• **Quoted text**

-- Start --

Recently Caclubindia has published couple of my article titled “Useful Corporate Board Resolutions under Companies Act, 2013” which are available at the link mentioned below:

Useful Corporate Board Resolutions under Companies Act, 2013

Corporate Board Resolutions under Companies Act, 2013 – Part 2

In continuation of my effort to share corporate law knowledge, please find below third version of this series containing some more useful sample board resolutions required under Companies Act, 2013, dedicated to professional fraternity looking after corporate affairs of their Company/Firms. I am sure just like my previous articles this article will also be very handy for professionals keeping in view the requirements of Companies Act, 2013. You may bookmark this article for quick reference.

Please find below some of the relevant resolutions to be passed under Companies Act, 2013 for different purposes:

  1. Board Resolution for conversion of Public Company into a Private Company

RESOLVED THAT pursuant to the provisions of section 14 and other applicable provisions, if any, of the Companies Act, 2013 read with applicable rules, and subject to the approval of the Registrar of Companies NCT of Delhi and Haryana and Members of the Company at the General Meeting, the name of the Company be changed from Garg Finmart Limited to Garg Finmart Private Limited.

FURTHER RESOLVED THAT Mr. Mudit Khanna, Managing Director of the Company, be and is hereby instructed to issue a notice of Extra Ordinary General Meeting to the members of the Company and others who are entitled to receive the same in order to obtain their approval for the above matter of conversion.

FURTHER RESOLVED THAT Mr. Mudit Khanna, Managing Director of the Company, be and is hereby also authorised to make an application to the Registrar of Companies NCT of Delhi and Haryana in e-Form INC.27 and to do all such acts, deeds and things as may be required to give effect to the above resolution.

  1. Board Resolution for conversion of Private Company into a Public Company

“RESOLVED THAT pursuant to the provisions of Section 14 and other applicable provisions of the Companies Act, 2013 if any, the consent of the Board of Directors of the Company be and is hereby accorded, subject to the approval of the Members of the Company at the General Meeting, to the conversion of this Company into a Public Limited Company and consequently the name of the Company be and is hereby changed from “XYZ Private Limited” to “XYZ Limited” by deletion of the word “Private” from the name of the Company.

-- End --

• **What this exercise asks**
**A.** Return the part of the board resolutions text from "1. Board Resolution for conversion of Public" up to and including "matter of conversion.", word for word.
**B.** List every company name that a resolution in the board resolutions text changes from or to.
Work only from the board resolutions text when you respond.

Records excerpted from a collection
-- Start --

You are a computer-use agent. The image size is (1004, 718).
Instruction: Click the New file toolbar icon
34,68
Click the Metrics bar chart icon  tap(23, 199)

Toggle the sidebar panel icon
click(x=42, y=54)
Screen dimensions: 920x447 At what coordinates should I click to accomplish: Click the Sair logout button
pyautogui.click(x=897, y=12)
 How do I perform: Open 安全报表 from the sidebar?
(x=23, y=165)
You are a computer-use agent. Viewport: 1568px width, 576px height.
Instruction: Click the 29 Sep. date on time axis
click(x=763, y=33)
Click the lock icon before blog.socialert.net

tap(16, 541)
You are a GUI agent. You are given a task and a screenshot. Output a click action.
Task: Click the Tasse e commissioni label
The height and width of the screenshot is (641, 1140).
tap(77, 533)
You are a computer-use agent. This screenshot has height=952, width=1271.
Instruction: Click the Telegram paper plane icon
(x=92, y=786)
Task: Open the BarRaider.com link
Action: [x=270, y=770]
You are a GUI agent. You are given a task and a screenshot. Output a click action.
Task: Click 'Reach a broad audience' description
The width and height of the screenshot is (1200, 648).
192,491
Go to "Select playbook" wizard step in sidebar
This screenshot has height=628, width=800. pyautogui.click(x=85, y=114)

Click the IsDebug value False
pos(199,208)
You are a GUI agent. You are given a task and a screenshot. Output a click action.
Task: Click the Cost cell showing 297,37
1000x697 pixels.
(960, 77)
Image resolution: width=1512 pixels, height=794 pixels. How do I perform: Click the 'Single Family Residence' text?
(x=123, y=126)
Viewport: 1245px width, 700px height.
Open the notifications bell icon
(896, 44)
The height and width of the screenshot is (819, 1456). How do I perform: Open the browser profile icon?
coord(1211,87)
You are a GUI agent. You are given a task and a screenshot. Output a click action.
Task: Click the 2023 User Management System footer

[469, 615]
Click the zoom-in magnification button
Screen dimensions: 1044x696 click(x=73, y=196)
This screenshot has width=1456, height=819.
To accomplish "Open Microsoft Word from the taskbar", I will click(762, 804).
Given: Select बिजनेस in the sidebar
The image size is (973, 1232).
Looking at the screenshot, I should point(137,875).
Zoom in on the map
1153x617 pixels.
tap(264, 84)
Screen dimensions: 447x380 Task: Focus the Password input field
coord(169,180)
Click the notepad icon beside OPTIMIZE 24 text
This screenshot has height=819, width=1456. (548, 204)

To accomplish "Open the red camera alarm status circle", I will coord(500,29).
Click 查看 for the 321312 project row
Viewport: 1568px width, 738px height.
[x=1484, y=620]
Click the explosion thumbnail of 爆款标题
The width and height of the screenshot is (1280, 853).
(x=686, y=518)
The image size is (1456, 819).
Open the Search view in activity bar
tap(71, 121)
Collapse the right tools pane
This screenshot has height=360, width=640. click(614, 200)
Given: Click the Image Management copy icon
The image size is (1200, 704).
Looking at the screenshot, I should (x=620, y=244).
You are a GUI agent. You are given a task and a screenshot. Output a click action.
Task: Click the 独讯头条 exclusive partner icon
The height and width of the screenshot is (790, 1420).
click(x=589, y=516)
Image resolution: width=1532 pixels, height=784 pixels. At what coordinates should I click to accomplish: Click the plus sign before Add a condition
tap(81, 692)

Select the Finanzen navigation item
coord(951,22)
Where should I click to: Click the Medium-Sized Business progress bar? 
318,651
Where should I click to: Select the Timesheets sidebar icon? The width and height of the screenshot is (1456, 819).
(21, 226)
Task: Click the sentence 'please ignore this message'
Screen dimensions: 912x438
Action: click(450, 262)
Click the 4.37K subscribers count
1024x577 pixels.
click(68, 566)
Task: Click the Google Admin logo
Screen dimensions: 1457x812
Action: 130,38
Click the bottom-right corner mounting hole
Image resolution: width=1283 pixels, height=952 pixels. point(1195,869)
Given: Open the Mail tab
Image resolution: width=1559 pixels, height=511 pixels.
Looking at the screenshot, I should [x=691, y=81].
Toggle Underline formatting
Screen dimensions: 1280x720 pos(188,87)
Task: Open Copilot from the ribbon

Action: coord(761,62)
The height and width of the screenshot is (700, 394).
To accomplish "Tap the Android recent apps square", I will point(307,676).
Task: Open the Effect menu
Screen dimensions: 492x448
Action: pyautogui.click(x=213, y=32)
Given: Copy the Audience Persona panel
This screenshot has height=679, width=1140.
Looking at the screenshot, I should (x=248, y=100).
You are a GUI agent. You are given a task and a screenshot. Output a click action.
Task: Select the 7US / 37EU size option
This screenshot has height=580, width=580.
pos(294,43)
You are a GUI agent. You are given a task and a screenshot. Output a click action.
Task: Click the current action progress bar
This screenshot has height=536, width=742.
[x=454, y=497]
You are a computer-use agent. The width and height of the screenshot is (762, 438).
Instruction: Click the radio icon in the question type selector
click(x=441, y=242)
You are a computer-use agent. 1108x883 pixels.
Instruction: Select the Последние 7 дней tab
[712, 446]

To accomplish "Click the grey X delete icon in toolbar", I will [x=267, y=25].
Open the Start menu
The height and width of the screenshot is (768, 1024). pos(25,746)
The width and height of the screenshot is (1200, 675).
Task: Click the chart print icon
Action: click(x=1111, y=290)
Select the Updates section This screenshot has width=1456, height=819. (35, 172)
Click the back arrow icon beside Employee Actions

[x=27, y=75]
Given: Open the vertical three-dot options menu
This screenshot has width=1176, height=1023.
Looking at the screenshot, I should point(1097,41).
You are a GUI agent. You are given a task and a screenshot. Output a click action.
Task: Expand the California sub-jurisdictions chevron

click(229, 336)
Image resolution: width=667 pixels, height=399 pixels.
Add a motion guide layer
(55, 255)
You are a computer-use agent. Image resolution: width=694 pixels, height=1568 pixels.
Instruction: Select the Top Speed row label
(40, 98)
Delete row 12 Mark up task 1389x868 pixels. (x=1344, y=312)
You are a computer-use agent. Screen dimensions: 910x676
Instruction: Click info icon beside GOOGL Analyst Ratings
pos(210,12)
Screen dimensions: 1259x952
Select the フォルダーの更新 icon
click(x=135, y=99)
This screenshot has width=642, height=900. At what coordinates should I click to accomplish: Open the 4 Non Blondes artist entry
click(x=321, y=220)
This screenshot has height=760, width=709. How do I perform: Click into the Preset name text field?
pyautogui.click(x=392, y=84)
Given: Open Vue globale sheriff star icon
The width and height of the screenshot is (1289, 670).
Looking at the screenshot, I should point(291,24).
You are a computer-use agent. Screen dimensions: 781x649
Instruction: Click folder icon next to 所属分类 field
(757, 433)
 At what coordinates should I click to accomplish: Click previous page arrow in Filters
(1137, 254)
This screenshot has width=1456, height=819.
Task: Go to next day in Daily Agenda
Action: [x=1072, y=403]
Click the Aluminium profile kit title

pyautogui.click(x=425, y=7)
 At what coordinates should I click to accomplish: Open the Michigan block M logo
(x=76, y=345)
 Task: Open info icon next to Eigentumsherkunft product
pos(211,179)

-- End --

• **Solutions in order**
**A.**
1. Board Resolution for conversion of Public Company into a Private Company

RESOLVED THAT pursuant to the provisions of section 14 and other applicable provisions, if any, of the Companies Act, 2013 read with applicable rules, and subject to the approval of the Registrar of Companies NCT of Delhi and Haryana and Members of the Company at the General Meeting, the name of the Company be changed from Garg Finmart Limited to Garg Finmart Private Limited.

FURTHER RESOLVED THAT Mr. Mudit Khanna, Managing Director of the Company, be and is hereby instructed to issue a notice of Extra Ordinary General Meeting to the members of the Company and others who are entitled to receive the same in order to obtain their approval for the above matter of conversion.

**B.**
Garg Finmart Limited
Garg Finmart Private Limited
XYZ Private Limited
XYZ Limited